The number of lines in the records that include "help" is all you should give.

|---|

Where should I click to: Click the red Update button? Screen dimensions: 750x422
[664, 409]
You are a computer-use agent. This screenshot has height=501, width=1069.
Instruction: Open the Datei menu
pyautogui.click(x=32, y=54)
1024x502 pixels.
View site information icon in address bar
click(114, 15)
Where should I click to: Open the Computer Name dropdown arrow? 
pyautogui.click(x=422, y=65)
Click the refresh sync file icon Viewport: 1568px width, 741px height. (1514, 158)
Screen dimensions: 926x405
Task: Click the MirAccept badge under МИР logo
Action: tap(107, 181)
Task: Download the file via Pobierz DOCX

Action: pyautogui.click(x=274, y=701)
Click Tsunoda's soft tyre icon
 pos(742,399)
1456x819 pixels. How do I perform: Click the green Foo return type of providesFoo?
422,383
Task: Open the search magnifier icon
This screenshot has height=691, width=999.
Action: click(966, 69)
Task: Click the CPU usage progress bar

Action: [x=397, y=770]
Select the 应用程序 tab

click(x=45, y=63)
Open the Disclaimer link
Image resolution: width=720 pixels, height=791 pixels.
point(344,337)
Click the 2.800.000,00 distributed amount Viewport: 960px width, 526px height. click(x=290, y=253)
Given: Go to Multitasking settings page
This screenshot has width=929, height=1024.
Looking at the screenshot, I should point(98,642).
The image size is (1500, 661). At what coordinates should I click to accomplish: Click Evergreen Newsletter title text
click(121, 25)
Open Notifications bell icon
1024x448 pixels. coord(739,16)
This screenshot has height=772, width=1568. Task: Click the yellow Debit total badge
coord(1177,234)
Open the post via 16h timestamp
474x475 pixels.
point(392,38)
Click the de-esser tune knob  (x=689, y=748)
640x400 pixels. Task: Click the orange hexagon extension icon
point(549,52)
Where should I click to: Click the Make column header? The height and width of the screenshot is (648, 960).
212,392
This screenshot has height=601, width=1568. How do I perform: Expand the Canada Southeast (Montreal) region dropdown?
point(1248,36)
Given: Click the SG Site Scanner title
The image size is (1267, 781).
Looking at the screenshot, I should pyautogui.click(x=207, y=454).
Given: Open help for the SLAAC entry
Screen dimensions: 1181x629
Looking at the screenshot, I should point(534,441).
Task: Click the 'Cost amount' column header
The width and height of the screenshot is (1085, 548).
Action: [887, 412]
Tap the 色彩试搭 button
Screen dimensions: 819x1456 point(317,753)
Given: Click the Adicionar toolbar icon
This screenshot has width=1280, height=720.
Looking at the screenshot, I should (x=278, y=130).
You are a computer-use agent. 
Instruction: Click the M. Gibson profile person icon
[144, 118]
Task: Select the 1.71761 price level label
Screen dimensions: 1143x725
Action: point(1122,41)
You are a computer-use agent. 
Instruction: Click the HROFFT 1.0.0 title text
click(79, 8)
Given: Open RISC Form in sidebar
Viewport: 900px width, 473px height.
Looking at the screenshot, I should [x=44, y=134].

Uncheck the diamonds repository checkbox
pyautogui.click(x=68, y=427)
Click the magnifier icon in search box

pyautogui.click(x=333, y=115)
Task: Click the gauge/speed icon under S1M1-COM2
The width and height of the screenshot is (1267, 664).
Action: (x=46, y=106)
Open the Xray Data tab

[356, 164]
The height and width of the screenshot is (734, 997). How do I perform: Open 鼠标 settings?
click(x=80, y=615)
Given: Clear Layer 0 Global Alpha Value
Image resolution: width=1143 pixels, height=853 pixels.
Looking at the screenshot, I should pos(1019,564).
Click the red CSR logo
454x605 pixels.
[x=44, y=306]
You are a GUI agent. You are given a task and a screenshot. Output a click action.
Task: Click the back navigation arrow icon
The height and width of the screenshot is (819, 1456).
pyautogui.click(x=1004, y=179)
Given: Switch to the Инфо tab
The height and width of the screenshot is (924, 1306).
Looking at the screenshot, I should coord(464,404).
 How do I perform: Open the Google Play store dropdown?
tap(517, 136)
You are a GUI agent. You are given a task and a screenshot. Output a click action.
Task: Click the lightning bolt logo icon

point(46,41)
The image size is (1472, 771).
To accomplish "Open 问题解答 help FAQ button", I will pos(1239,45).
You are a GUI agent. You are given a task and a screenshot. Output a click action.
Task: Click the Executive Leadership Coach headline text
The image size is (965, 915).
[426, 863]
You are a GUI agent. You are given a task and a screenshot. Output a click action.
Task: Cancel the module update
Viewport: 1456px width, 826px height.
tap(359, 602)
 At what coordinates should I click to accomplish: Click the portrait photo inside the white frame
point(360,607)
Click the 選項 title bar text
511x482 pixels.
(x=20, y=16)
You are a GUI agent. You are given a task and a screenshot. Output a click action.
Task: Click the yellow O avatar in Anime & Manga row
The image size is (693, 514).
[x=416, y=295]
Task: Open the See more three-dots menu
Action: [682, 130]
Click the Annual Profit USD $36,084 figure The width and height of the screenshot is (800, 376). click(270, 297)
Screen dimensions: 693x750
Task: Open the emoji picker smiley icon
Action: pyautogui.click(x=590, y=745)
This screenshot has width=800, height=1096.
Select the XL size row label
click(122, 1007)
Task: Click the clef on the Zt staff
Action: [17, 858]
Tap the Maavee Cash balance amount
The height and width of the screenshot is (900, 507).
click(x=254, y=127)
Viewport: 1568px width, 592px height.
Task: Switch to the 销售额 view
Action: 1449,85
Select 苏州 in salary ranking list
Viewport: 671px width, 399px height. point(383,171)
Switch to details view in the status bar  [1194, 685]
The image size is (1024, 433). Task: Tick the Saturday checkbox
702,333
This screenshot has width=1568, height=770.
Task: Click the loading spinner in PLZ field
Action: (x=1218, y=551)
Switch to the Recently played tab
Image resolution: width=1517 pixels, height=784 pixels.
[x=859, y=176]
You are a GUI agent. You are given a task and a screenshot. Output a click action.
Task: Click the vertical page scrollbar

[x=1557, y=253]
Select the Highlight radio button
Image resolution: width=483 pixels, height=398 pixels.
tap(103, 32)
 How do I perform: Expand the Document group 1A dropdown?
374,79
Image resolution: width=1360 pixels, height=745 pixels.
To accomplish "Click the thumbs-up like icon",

|---|

## Result of the task
2